Por: Mauricio Jaramillo Jassir
Profesor asociado de la Facultad de Estudios Internacionales, Políticos y Urbanos de la Universidad del Rosario
El mundo arde, sobre eso no hay ninguna duda. En 2021 Rusia incursionó en territorio ucraniano desembocando una guerra que pocos vaticinaban y que terminó reeditando la confrontación bipolar propia de la Guerra Fría con consecuencias nefastas sobre el Sur Global (además de las de por sí lamentables que engendra la guerra, en donde nadie gana). En concreto en dos aspectos: seguridad alimentaria y transición energética. La salida del mercado internacional de alimentos, en especial de granos, cereales y fertilizantes provenientes de la zona impactó el abastecimiento en América Latina, el África Subsahariana y Asia Central.
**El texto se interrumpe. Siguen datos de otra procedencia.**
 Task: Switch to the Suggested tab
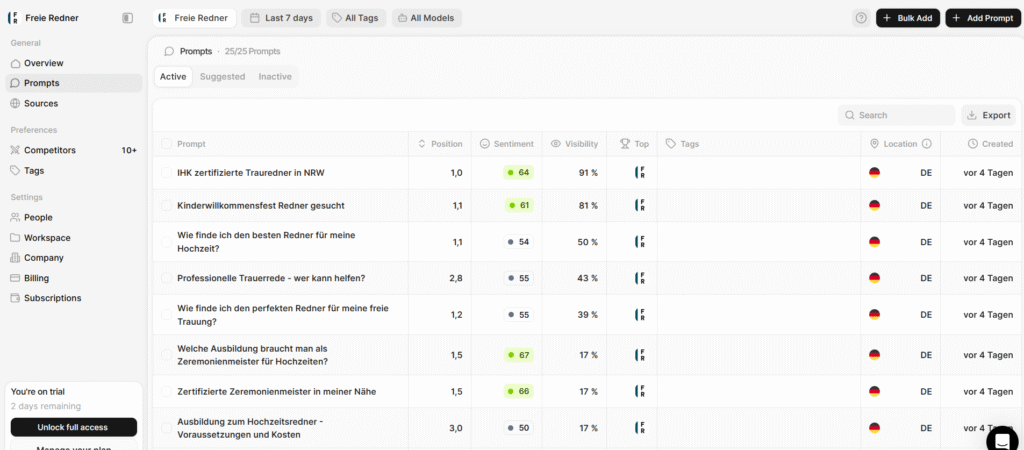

Así mismo la búsqueda de fuentes de petróleo y gas para reemplazar los 11 millones de barriles que produce Rusia, condujo a Europa a ralentizar sus proyecciones de transición energética.
Poco por ahondar en el genocidio en Gaza contra el pueblo palestino en el que la mayoría de poderes occidentales no sólo no reaccionó, sino que ha apoyado de manera abierta el exterminio. La crisis se ha extendido a todo el vecindario y ha modificado las distintas correlaciones de fuerzas provocando cambios que aún estamos lejos de asimilar. Para la muestra la caída de Basar al Asad cuyo carácter despótico es innegable, pero valga recordar que, como en los casos de Irak y Libia, que lo que hoy Occidente celebra y marketiza como una victoria de la humanidad sobre “la barbaridad de Oriente” el resto del globo lo lamentará en los años subsecuentes.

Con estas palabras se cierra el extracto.